Source excerpt:
•••
Marco Mendicino  (; born July 28, 1973) is a Canadian politician who has been the Minister of Public Safety since October 26, 2021. A member of the Liberal Party, Mendicino represents Eglinton—Lawrence in the House of Commons, sitting as a member of Parliament (MP) since 2015. He was the Minister of Immigration, Refugees and Citizenship from 2019 to 2021.

Early life
Mendicino was born to Italian immigrant parents. He studied political science at Carleton University, before attending law school at the University of Windsor. Later in his career he also studied human resources management at York University's Schulich School of Business.

As Crown counsel
Mendicino worked as a federal prosecutor for ten years, during which time he was involved in the handling of the Toronto 18 terrorism case.

He also worked for the Law Society of Upper Canada, served as the president of the Association of Justice Counsel, and taught as an adjunct professor at Osgoode Hall Law School.

Political career
Mendicino was occasional member of the Eglinton—Lawrence Liberal riding executive, and served as legal counsel to provincial Liberal candidate Mike Colle's campaign in 2014.

42nd Canadian Parliament
Mendicino stood for the federal nomination for the 2015 general election. He faced a major battle for the nomination after Conservative MP Eve Adams crossed the floor to join the Liberal Party. With the support of party leader Justin Trudeau, sought the Liberal nomination in Eglinton—Lawrence. Mendicino secured the support of former interim Liberal leader Bob Rae and nearby incumbent MP Judy Sgro. He defeated Adams at the July 26, 2015, nomination meeting by 1,936 to 1,100 votes.

In the general election, Mendicino faced the incumbent Conservative MP Joe Oliver, who was Minister of Finance, as well as a surprise New Democratic Party nominee in former Saskatchewan finance minister Andrew Thomson. Mendicino attacked Thomson as a parachute candidate. Ultimately, Mendicino won the election.

On January 30, 2017, Mendicino was appointed as Parliamentary Secretary to the Minister of Justice and Attorney General of Canada serving under Jody Wilson-Raybould.

On August 31, 2018, he became Parliamentary Secretary to the Minister of Infrastructure and Communities serving under François-Philippe Champagne.

43rd Canadian Parliament
Mendicino was re-elected in the 2019 federal election and subsequently named Minister of Immigration, Refugees and Citizenship.

44th Canadian Parliament 
Mendicino was re-elected in the 2021 federal election, and made Minister of Public Safety on October 26.

Emergencies Act

Minister Mendicino oversaw the first ever invocation of the Emergencies Act in response to the 2022 Freedom Convoy protests in February 2022. Scrutiny from media and opposition followed regarding whether the use of the Act was necessary.
•••
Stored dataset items

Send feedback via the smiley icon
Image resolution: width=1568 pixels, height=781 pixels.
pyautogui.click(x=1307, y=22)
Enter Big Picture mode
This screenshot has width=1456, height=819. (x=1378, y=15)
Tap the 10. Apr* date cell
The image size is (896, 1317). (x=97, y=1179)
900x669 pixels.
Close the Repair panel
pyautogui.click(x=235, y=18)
•••
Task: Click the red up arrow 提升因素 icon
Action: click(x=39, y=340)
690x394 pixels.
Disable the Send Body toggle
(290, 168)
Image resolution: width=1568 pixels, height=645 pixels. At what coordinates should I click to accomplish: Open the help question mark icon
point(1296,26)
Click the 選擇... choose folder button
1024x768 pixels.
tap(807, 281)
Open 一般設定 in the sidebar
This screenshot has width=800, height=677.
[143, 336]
•••
What you will do:
1. According to the Mendicino biography, at which university did he attend law school?
2. Echo the Mendicino biography word for word, from "On August 31, 2018, he" up to and including "on October 26.".

Solution list:
1. The University of Windsor.

2.
On August 31, 2018, he became Parliamentary Secretary to the Minister of Infrastructure and Communities serving under François-Philippe Champagne.

43rd Canadian Parliament
Mendicino was re-elected in the 2019 federal election and subsequently named Minister of Immigration, Refugees and Citizenship.

44th Canadian Parliament 
Mendicino was re-elected in the 2021 federal election, and made Minister of Public Safety on October 26.